2022年、演説中の安倍元首相を銃撃して殺害した罪などに問われている山上徹也被告(45)。10回目となる11月20日の裁判員裁判で、初めて被告本人が証言台に立ち、質問を受けました。
『サン!シャイン』のディレクターは裁判を傍聴し、法廷内での山上被告の一挙手一投足をノートに記述。

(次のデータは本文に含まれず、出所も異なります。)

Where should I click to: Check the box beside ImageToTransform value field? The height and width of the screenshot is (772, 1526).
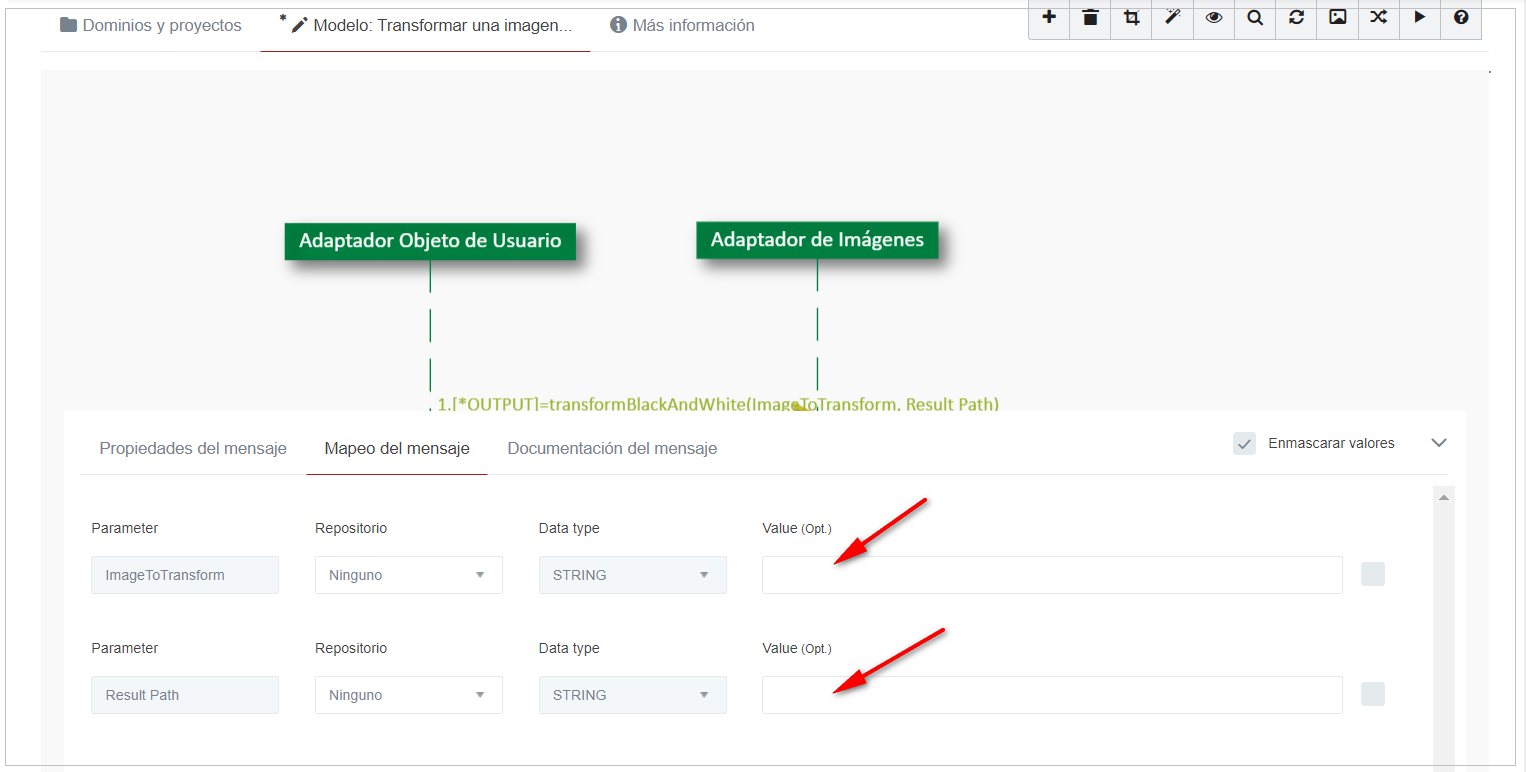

ディレクターが特に印象に残ったのは「ゆっくりひと言ずつ考えながら、はっきりとした声でかみしめるように答えていた」山上被告の姿。
被告人質問で語った家庭の崩壊、その原因となった旧統一教会や、母親への思いとは。
「生きているべきではなかった」山上被告(45)初の証言台
弁護側:
自分が45歳まで生きていると思っていましたか?
数秒の沈黙のあと…。
山上徹也被告:
いや…生きているべきではなかったと思います。

20日午後3時45分ごろ、黒のスウェットにベージュのズボン姿で法廷に姿を見せた山上被告。弁護側からの質問で、信仰を巡る母親とのやり取りなどを語りました。

弁護側:
中学2年のころ、お母さんが入信してどう思いましたか?
山上徹也被告:
テレビのワイドショーで統一教会について報道されていることを母親に話しました。(母に)「テレビのワイドショーを信じるのか」と言われ…。
父親が自殺した後、母方の祖父の家で暮らしていた山上被告。
母親は1991年、旧統一教会に入信すると、高額な献金を繰り返し、祖父の不動産を無断で売りに出そうとしたこともあったといいます。
祖父は「母親を殺害してこれで止めろ」と、刃物を持ち出すこともあるなど、祖父との間で衝突を繰り返していたと語りました。

弁護側:
祖父はどう言っていましたか?
山上徹也被告:
「いずれ財産を持って行ってしまうぞ」と…。(祖父は)母親が帰ってきても、家に入れないように鍵を閉めて、鍵も回収して、「母親抜きでやっていく」というようなことを言われた。暗くなってから、何かの拍子に玄関の近くにいますと、母が玄関をノックして、何度も「開けてくれ」と言うので、開けてしまったことがありました。
家庭崩壊を目の当たりにした少年時代。
山上徹也被告:
自分が高校に通うことが、当然だとは言えないと思っていました。

経済的理由などから大学進学をあきらめた高校時代。卒業アルバムに書いた将来の夢は…。
山上徹也被告:
「石ころ」と書いたのは覚えています。
弁護側:
(石ころ)どういう意味?
山上徹也被告:
ろくなことがないだろうと。
母親が証人尋問で出廷したことについては。

山上徹也被告:
非常につらい立場に立たせてしまった。母の信仰を理由に事件を起こしたから母も感じるところがあると思う。(母は)基本的には悪い人間ではない。あれほど多額の献金さえなければそれでよかった。
初公判から全て傍聴しているラジオ・フランスの特派員、西村カリン氏は、20日の被告人質問で最も印象に残ったことについて、こう語ります。

ラジオ・フランス特派員 西村カリン氏:
今回は(表情は)いつもと同じですが、ただ質問に答えた時に一時的に涙が出てるんじゃないかと私は思ったんです。(印象に残ったのは)まず本人の声、前回とはちょっと違うんですね。今回は大きい声で話してるので、聞きやすい。ゆっくりしゃべってるのもいいし。おそらく本人は自分が言うことをみんなによく聞いて、理解してほしいという気持ちで話してるかもしれないし。
弁護側のポイント
被告人質問の弁護側のポイントについて、元横浜地検刑事部長・若狭勝弁護士に聞きました。
若狭弁護士が注目したのは、母親と祖父が信仰を巡って激しく対立していたという証言。

若狭勝弁護士:
20日の被告人質問における、弁護人のスタンスは2つ軸足があったと思うんです。1つは、財産的、金銭的に山上被告が相当追い込まれていったというところ。もう1つは精神的にも相当追い込まれていったというところ。財産的、金銭的な面においては、山上被告含め家族が母親の献金が影響でお金に困って普通の生活ができなかったという環境を強調して、情状酌量の余地があると裁判員に訴えるという形になっていたと思います。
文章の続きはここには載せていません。